Tumbling in the Sand
“Then he took a little child and put it among them; and taking it in his arms, he said to them, Whoever welcomes one such child in my name welcomes me, and whoever welcomes me welcomes not me but the one who sent me.” – Mark 9:36-37
On a couple of forums that I belong to on Facebook, I have seen the question asked: “What would church look like if only elementary school kids attended?” (clearly, I belong to some very church-focused forums) Besides the snarky comments of “About the same, just smaller bodies…” or “Our Lord of the Flies Lutheran Church” there were lots of fun comments like: “Glitter galore!” “broken crayons on the floor and scribbles in the hymnals!” “There’d be recess…,” “Balloons. Tons of balloons.” “The snacks would be awesome.” and “We’d throw balls inside.”
All these comments are totally worth thinking about, but a few really made me stop and think. They were: “We could run up to the altar to receive the Lord!” “We’d have to apologize to each other when we were mean.” “Laughter and play would be a must!” “It would be more like heaven (at least according to Jesus).”
And then I thought a couple comments were really quite telling: “I’m thinking wonderful.” “Awesome Ness” “Sign me up!” and “I think I’d like to attend that church.”
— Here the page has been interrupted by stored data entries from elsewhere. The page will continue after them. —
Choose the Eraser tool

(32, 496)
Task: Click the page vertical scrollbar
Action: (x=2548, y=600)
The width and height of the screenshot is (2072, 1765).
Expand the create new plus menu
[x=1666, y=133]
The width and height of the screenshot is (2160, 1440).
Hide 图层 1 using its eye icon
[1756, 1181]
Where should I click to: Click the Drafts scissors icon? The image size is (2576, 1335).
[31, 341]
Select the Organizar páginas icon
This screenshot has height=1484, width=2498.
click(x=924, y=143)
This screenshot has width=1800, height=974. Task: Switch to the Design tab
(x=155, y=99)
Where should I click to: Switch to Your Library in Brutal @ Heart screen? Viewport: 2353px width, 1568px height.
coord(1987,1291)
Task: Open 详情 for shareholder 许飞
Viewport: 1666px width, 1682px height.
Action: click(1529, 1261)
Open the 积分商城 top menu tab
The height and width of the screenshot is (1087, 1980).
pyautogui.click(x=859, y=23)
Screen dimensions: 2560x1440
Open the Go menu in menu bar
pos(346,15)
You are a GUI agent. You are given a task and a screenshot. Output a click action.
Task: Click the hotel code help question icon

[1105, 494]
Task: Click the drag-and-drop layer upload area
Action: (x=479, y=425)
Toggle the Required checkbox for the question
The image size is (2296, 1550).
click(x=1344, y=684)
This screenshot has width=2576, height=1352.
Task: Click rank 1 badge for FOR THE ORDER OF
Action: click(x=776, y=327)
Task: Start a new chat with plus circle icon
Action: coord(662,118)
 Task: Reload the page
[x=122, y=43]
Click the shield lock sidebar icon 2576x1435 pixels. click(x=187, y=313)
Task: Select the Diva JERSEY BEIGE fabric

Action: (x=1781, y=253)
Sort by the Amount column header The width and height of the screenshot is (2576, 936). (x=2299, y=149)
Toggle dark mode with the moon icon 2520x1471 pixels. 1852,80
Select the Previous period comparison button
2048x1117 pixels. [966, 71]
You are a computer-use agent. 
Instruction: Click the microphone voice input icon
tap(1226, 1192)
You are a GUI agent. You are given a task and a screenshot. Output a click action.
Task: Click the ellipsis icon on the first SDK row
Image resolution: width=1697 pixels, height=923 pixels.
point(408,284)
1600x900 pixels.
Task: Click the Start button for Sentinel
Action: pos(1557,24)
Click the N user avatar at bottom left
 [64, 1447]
Maybe church can’t be populated entirely by elementary school kids (and maybe it shouldn’t be either, because well, I think there is something to be said for the presence and welcome of everyone, no matter the age), but I kind of wonder if we were more welcoming to children—and all that they love—and welcoming to the leadership of children, if maybe we’d be more welcoming to everyone. Even ourselves. Even our God.
And maybe the way that we are more welcoming is to reclaim a little bit of that child-like-ness in ourselves. I sometimes think that all our adult-ness is not much fun and that we don’t even enjoy it all that much. But, for some reason we feel like we have to be the all-in-charge, got-it-together, serious adult. I wonder if it’s because we want to be seen as competent and successful and powerful. I wonder if it’s because we want to be seen as “the best,” “the one on top,” “the winner.” I also wonder if we do it because we get the impression that everyone else has it all together and so we’d better fake it ’til we make it … or at least so that we fit in. And so we kind of stifle the child-like tendencies we actually most enjoy and that are most life giving: you know, like curiosity and being daring (the corollary of which is making mistakes); being overwhelmed with awe; relaxing, trusting, and not being in charge; playing; taking breaks; saying sorry; admitting to being afraid; honesty; getting hugs; believing in mystery … and so much more.
You know, I wonder what would happen if we let ourselves do that stuff. I wonder what would happen if we welcomed that little child and let it be embraced by Jesus. I wonder if we might find that we are the children finally being welcomed and that no one else need be excluded either.